These ideas were largely ignored or dismissed as élitist nostalgia until the 1950s, when sociologists and political scientists began to write about the immediate past history of totalitarianism in Europe and the Soviet Union. In The Politics of Mass Society (1959), William Kornhauser argued that populations cut adrift from stable communities, and having uniform and fluid values, would be highly vulnerable to the appeals of totalitarian mass movements.

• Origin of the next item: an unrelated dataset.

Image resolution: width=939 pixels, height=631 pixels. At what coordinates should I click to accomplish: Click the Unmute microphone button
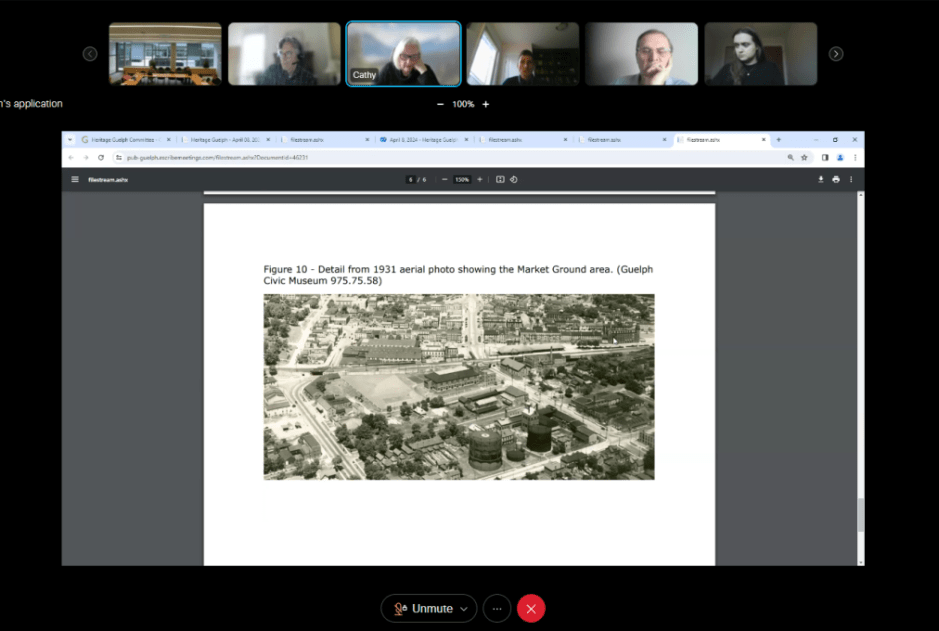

Max Horkheimer, Theodore Adorno, and others of the Frankfurt School (see CRITICAL THEORY) focused their attention on the narrowly ideological nature of ‘mass culture’, and a whole critical literature developed around this perspective. Herbert Marcuse in One Dimensional Man (1964) developed this line of argument to its fullest extent, asserting the absolute hegemony of mass culture and the impossibility of social change. Salvador Giner provided a comprehensive summary of both conservative and radical theories in his 1976 book Mass Society.

The term mass society has fallen out of fashion in sociology because of its essential vagueness and its value-laden character. But social theorists as various as Krishan Kumar, Christopher Lasch, Peter Berger, and Robert Bellah continue to explore the social relationships and cultural meanings created within large-scale, highly institutionalized societies which lack traditional community ties.